Alice Munro published “How I Met My Husband” in her book Something I’ve Been Meaning to Tell You (1974). Told from the first-person point of view, the story layers the voice of the fifteen-year-old Edie, working as a “hired girl” in the house of the comparatively wealthy Peebles family, with that of the adult Edie, now happily married and wiser than she was as a teenager. Edie’s voice is colloquial and friendly, keenly aware of its audience.

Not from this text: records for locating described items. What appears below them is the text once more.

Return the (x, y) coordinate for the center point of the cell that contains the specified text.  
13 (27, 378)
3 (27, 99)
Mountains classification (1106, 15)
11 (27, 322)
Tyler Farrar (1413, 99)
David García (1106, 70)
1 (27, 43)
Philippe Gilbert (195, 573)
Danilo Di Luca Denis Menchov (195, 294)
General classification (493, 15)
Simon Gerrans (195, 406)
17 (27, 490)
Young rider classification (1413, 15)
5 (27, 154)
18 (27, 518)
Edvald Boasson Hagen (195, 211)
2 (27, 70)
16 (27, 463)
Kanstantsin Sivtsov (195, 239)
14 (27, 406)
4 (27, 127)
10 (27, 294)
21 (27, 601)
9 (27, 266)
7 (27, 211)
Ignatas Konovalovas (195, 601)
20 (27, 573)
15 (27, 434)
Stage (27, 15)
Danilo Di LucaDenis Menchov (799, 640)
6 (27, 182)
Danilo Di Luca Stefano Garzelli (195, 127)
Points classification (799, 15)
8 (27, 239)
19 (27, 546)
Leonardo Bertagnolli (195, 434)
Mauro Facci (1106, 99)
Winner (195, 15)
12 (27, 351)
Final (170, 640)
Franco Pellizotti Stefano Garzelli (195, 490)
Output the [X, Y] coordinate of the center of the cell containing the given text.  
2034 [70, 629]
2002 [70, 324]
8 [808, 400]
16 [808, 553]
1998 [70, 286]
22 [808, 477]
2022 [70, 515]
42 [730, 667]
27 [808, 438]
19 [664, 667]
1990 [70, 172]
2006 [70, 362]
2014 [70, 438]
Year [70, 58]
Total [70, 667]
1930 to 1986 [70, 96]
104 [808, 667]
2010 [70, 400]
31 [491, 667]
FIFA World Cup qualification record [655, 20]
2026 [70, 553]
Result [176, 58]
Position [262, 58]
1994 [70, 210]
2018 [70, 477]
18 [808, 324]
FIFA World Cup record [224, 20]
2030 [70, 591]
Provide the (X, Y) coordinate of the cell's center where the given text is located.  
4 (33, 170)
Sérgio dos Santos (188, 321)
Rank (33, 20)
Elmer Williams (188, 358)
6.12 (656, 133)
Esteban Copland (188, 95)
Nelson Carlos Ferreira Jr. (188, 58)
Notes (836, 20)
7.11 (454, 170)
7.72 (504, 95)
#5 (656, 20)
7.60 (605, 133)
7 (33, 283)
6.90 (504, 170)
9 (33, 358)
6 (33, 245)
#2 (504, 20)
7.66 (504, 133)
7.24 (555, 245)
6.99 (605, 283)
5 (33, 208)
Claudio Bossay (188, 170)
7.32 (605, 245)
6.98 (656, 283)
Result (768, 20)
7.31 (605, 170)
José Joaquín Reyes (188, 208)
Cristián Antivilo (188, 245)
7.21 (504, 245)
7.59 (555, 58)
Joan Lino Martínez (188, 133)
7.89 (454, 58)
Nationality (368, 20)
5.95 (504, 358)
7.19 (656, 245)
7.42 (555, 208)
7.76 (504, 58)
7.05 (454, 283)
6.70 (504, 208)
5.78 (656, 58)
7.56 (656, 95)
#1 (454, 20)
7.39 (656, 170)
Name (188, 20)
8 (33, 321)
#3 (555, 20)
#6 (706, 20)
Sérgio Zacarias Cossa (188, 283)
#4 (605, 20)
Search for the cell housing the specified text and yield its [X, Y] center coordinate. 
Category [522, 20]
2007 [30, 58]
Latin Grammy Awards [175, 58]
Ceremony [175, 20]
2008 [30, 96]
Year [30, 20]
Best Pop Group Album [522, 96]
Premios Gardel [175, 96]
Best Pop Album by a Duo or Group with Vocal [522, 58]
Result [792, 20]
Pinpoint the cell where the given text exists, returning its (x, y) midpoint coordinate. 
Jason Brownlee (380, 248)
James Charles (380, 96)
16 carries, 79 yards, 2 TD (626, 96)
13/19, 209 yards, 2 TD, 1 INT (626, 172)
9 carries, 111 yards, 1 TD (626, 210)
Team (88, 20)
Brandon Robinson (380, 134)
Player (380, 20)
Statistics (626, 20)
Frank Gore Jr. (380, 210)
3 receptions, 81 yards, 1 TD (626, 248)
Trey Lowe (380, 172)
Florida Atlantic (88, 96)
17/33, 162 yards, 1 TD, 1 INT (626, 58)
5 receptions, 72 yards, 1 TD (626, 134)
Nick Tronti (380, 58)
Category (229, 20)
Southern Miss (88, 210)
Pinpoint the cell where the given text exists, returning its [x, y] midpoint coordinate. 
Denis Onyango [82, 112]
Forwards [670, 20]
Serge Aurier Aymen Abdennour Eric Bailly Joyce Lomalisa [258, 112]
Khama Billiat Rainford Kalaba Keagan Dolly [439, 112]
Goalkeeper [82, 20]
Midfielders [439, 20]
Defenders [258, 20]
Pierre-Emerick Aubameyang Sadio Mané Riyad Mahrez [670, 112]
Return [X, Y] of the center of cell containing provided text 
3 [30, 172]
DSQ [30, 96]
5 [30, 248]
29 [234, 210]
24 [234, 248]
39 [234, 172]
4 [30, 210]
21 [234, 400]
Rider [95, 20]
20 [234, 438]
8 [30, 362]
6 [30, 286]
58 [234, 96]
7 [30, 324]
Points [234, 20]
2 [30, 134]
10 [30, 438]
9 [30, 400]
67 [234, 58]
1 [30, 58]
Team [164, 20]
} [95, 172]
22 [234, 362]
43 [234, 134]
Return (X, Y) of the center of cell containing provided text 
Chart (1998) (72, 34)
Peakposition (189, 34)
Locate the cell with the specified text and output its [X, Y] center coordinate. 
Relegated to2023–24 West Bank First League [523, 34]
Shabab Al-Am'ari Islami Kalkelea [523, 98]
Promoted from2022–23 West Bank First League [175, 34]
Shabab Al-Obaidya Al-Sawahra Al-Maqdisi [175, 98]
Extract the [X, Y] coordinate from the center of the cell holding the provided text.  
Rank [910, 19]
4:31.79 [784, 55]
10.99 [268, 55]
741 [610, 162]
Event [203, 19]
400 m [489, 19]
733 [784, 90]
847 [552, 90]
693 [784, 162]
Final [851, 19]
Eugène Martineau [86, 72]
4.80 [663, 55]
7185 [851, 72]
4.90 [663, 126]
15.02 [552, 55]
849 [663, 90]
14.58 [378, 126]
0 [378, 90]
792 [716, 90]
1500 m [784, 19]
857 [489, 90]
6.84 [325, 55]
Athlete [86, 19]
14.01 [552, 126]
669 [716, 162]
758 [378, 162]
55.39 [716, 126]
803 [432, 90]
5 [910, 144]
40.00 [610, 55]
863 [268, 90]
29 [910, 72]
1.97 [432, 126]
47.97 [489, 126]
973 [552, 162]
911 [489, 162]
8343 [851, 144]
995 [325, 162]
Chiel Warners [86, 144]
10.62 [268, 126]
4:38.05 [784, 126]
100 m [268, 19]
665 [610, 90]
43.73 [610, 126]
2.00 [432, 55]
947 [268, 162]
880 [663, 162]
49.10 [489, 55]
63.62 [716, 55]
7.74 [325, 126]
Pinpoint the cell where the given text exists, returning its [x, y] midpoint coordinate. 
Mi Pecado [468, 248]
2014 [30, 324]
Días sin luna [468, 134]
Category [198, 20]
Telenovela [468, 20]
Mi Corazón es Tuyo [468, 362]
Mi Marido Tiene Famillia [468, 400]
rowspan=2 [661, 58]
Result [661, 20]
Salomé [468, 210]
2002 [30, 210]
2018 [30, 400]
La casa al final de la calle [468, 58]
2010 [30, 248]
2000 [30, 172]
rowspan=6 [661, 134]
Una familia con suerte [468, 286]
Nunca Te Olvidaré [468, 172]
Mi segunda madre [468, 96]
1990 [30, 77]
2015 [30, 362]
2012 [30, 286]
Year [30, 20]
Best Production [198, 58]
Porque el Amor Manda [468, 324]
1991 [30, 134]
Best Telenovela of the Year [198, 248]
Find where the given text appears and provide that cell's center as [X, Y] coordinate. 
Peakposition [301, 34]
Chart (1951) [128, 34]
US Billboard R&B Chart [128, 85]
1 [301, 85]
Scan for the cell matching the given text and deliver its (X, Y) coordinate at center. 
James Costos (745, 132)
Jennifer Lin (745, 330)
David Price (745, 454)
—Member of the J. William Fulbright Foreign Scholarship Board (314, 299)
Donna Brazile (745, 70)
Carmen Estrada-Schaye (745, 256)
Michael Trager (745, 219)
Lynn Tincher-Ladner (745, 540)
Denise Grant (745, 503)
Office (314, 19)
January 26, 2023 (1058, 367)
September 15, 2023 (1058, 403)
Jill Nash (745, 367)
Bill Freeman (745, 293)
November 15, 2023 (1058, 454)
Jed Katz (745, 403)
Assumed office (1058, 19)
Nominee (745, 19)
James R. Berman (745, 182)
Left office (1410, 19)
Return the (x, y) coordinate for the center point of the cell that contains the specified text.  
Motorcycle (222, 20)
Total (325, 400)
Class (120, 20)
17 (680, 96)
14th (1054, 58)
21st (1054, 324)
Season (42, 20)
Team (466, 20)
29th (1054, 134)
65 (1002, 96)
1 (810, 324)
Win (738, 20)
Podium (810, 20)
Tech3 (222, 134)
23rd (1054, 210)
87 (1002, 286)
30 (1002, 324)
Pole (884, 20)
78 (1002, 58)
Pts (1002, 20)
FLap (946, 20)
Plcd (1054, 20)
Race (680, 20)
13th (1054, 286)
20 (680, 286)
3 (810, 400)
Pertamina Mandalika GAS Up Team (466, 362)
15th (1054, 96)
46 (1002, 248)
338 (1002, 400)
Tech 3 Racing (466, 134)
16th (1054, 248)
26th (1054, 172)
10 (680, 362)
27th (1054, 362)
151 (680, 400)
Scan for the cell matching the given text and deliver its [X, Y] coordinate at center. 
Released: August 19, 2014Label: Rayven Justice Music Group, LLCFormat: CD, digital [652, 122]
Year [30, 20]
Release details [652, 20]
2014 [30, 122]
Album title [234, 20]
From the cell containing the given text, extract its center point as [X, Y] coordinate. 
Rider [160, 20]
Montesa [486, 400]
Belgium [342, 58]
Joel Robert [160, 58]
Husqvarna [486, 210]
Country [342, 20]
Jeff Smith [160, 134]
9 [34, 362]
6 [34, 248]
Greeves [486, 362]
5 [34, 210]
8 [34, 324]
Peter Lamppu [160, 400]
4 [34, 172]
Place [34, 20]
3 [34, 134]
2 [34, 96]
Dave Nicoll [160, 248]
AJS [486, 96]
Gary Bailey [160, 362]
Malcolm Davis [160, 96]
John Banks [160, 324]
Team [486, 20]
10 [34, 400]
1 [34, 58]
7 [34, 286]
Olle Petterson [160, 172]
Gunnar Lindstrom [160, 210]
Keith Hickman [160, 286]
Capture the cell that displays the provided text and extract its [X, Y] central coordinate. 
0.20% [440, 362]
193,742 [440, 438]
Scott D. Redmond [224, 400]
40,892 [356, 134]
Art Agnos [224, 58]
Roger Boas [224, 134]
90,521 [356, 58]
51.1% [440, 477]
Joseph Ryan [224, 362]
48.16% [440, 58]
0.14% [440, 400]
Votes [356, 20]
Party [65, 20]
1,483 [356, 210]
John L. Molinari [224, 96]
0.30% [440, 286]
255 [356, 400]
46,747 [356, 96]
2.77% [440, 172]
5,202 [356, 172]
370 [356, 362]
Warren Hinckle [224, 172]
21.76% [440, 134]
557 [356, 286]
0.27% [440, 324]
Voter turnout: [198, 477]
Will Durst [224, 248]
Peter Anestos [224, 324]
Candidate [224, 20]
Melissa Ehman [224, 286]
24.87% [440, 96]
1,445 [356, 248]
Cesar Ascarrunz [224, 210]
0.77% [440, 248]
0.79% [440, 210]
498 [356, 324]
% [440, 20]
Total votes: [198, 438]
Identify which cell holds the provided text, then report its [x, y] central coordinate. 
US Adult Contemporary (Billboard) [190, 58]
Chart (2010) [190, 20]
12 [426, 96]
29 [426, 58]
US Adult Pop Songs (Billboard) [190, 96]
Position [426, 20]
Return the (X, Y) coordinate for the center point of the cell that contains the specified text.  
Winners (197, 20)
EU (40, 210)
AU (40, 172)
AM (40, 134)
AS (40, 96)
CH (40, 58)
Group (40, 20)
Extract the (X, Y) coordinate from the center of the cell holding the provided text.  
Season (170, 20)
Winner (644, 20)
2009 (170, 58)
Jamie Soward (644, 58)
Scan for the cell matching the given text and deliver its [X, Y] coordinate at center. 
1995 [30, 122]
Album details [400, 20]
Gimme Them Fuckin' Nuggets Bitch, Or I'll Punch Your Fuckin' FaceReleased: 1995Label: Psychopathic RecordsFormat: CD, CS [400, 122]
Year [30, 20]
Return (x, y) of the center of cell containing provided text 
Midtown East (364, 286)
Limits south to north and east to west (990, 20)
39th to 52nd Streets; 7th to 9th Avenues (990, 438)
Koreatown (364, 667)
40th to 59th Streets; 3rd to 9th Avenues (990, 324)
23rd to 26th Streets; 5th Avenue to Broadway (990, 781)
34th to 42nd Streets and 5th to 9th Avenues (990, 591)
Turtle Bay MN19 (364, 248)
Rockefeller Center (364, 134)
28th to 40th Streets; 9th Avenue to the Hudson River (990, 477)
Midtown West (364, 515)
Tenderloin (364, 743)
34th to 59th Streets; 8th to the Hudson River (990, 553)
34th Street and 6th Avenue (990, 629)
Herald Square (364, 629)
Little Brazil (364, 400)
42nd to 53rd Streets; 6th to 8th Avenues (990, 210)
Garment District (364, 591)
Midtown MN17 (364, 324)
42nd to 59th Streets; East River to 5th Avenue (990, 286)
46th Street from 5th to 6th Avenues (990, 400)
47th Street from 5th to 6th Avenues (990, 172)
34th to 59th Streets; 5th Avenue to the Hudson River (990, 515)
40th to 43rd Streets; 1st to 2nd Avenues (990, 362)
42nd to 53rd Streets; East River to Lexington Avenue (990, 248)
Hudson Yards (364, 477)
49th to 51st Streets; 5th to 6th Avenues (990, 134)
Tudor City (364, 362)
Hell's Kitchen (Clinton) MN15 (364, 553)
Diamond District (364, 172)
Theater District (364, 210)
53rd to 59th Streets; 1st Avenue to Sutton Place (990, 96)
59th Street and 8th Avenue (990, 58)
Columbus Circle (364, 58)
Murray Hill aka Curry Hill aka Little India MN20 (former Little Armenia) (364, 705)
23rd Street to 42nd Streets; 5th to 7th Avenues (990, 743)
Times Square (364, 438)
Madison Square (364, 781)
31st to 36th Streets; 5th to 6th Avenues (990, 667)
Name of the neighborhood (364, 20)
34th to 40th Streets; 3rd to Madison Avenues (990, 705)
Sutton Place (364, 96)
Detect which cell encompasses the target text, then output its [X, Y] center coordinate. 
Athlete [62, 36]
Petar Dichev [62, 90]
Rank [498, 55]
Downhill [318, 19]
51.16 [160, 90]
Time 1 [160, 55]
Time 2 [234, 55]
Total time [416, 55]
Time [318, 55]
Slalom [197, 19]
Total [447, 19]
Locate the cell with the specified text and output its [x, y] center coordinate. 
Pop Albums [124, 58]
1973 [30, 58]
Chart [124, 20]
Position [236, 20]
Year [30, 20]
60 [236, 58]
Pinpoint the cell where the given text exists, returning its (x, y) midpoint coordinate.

In this way, the story celebrates the art of storytelling, suggesting that by using memories to tell stories people arrive at a greater understanding of who they are. Storytelling also enables women who live on the margins of society—such as Edie, who has little education, money, or status to speak when they might otherwise be silenced. And Edie is quite a storyteller; even as a teenager, she has a quick wit and healthy sense of identity even though she also seeks greater fulfillment in life.
She thinks it might come in the form of a pilot who lands his airplane in the fairgrounds across from her employers’ house, for whose letter she patiently waits. However, she finally understands that waiting will not give her happiness. She learns that there are women all over “waiting by mailboxes for one letter or another” and determines that she “was never made to go on like that. ” By telling her own story and seizing opportunities to make life good for herself, Edie refuses to deceive herself that life is other than what it is, which is something joyful if lived with vitality and honesty.